[Supplied text]

Keyword: Hybrid wavelet neuronal-fuzzification, Wavelet decomposition, nCov-19, Transmission risk, Mean absolute scaled error (mase), Symmetric mean absolute percentage error (sMAPE)

1. Introduction

The World Health Organization (WHO) as on January 30, 2020 has announced 2019–2020 corona-genomic-virus a public health-emergency of international concern that can be abbreviated as PHEIC. Situation further worsened worldwide which was declared pandemic on March 11, 2020. Till now, local transmission of this epidemic is being recording and increasing the count in countries including the six WHO regions.

Basically, their structure observed so far can be described as enveloped non-segmented positive-sense RNA-genomic viruses having place in the clan of Corona viridae majorly circulated in humans with other mammals. However, in most cases studied, individual related coronavirus infections are mild having identified two Beta corona viruses: severe-acute-respiratory-syndrome-coronavirus (SARS-CoV) & Middle-East-respiratory-syndrome-coronavirus (MERS-CoV) (Figs. 1 and 2 ).

Fig 1 — Detailed diagram of COVID-19 affecting the host RNAs.

Fig 2 — COVID-19 symptoms & transmission as directed by CDCP/USA Today/WHO.

[Instructions for the task] Write out the part of the COVID-19 text that runs from "Basically, their structure" up to and including "(Figs. 1 and 2 ).", word for word.

[Data block]
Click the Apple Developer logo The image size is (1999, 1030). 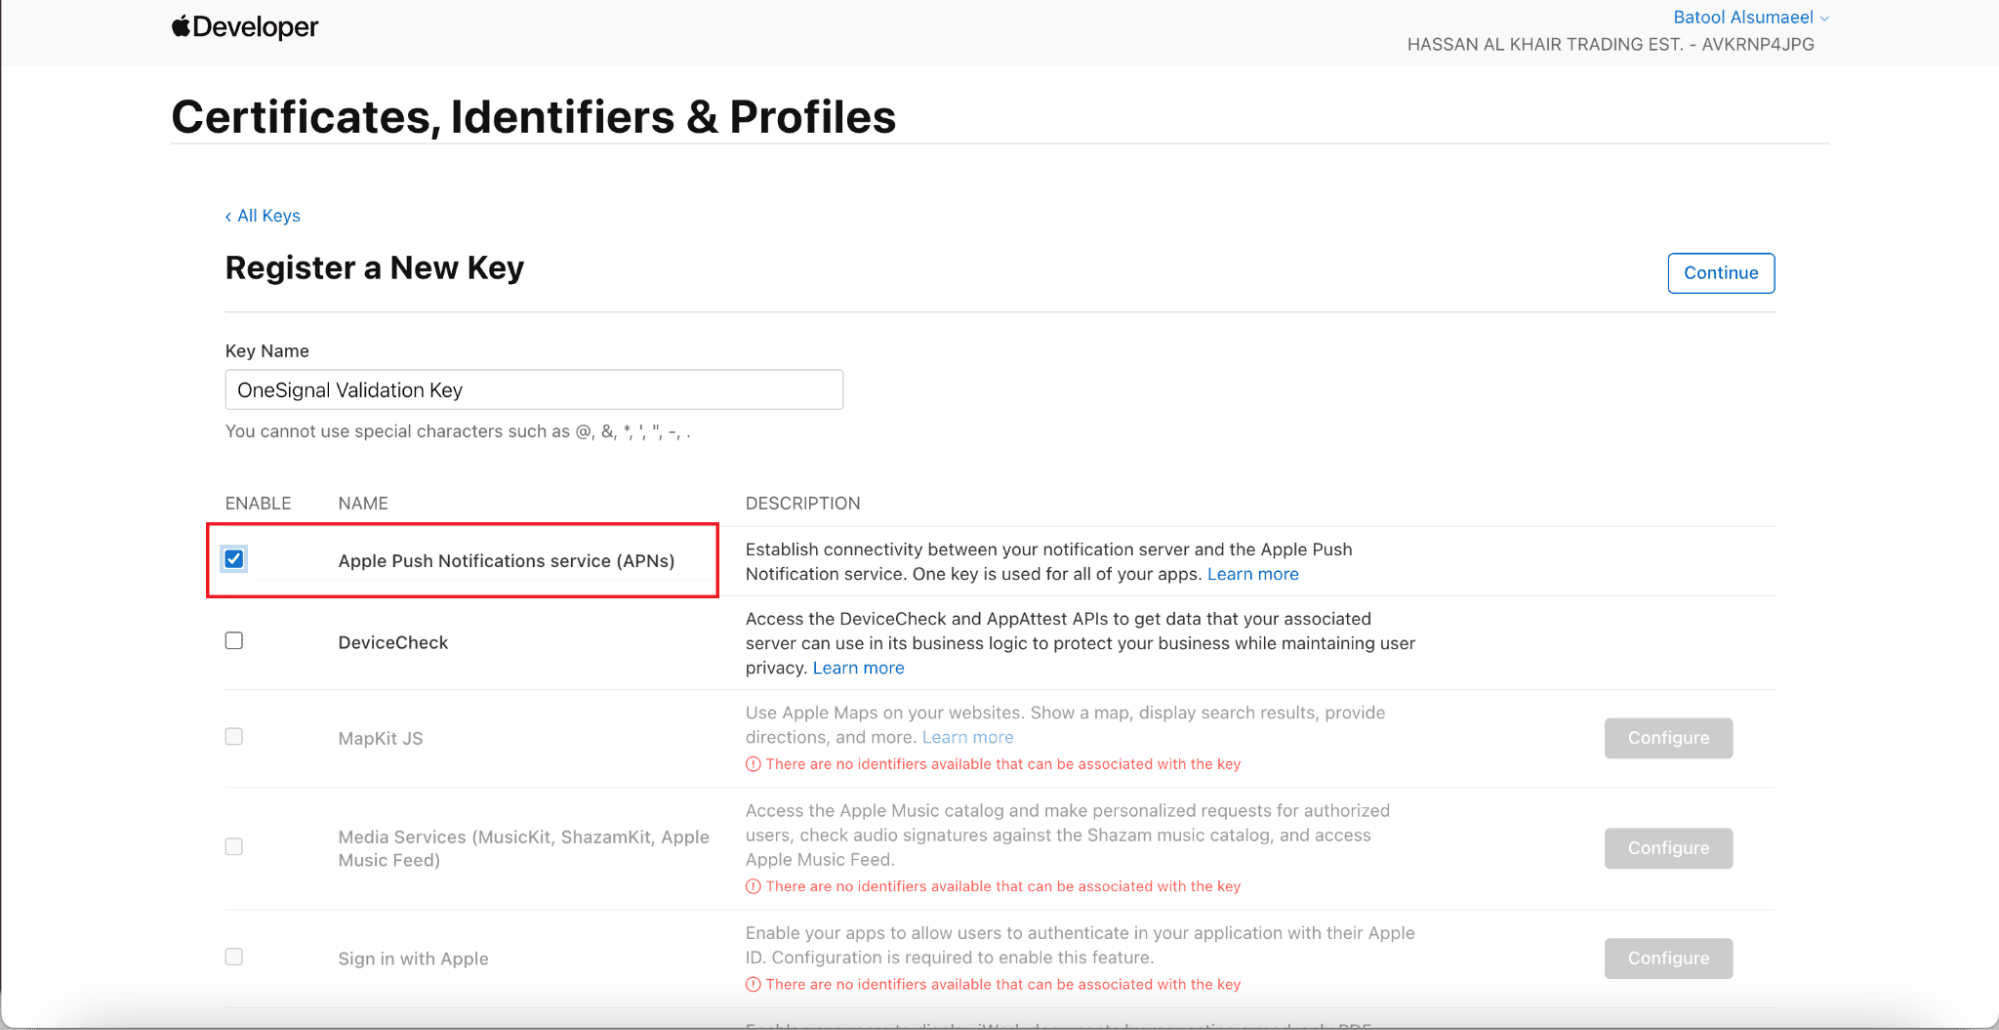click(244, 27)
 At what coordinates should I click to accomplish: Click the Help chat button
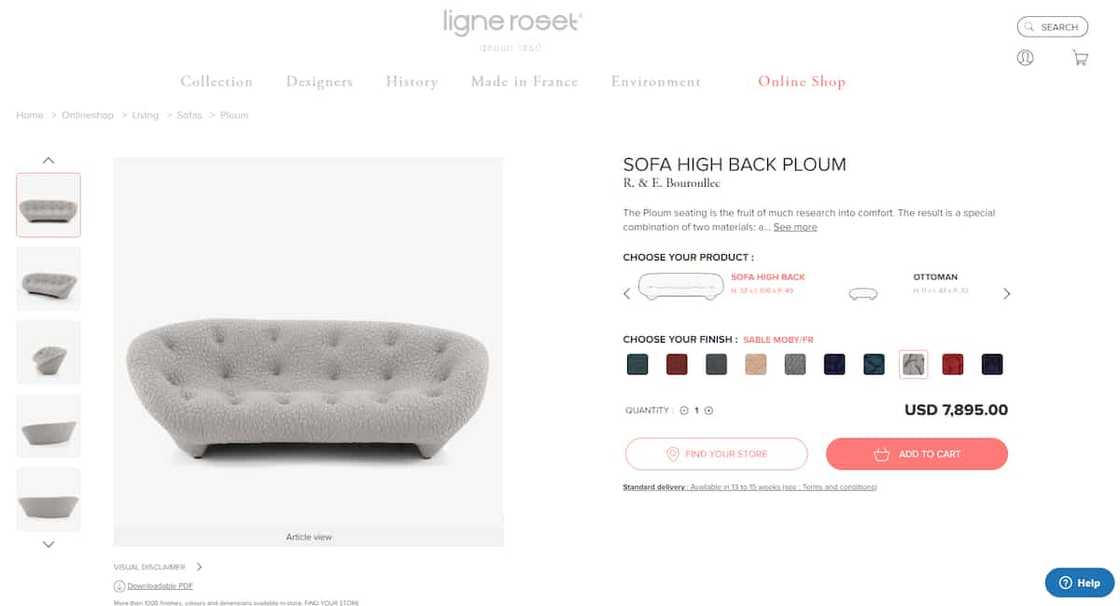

[Answer for the task]
Basically, their structure observed so far can be described as enveloped non-segmented positive-sense RNA-genomic viruses having place in the clan of Corona viridae majorly circulated in humans with other mammals. However, in most cases studied, individual related coronavirus infections are mild having identified two Beta corona viruses: severe-acute-respiratory-syndrome-coronavirus (SARS-CoV) & Middle-East-respiratory-syndrome-coronavirus (MERS-CoV) (Figs. 1 and 2 ).